AIM OF THE TASK:
Say how many lines in the data below contain the word "agent", and give no other text.

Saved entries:
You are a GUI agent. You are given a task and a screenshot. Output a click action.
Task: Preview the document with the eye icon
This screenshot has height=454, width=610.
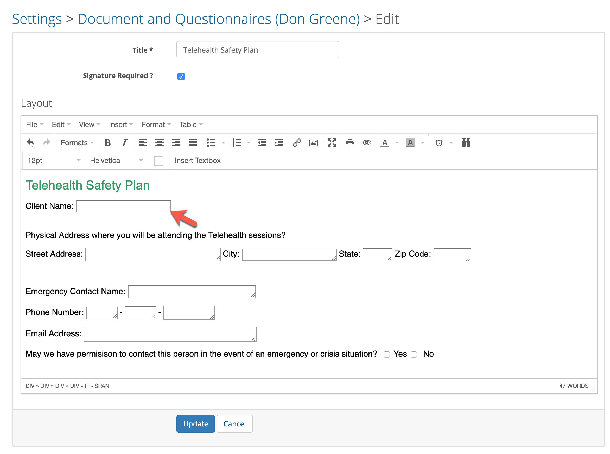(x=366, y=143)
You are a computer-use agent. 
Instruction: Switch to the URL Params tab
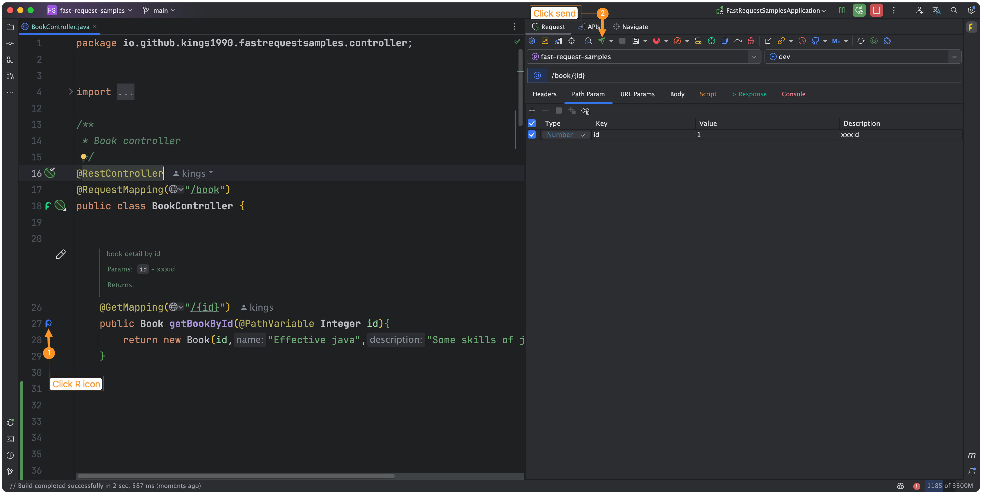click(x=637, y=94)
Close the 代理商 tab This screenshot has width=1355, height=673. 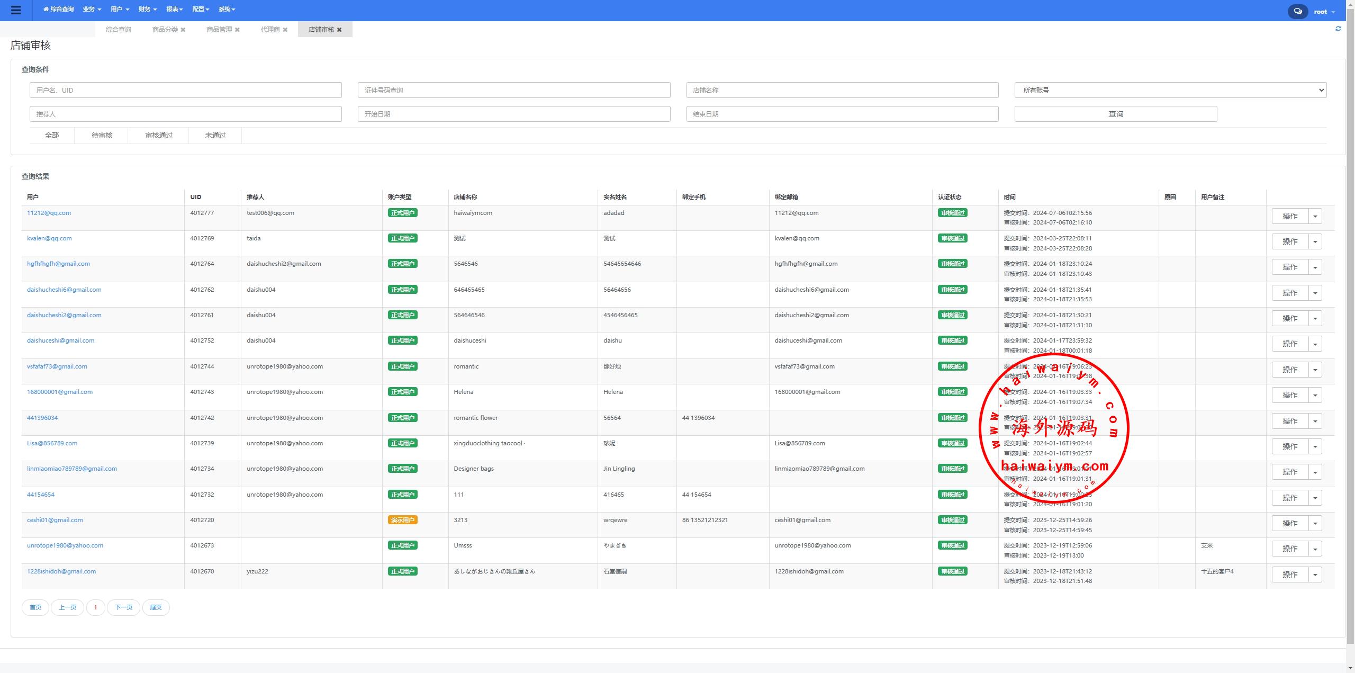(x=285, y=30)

SOLVED PROBLEM:
2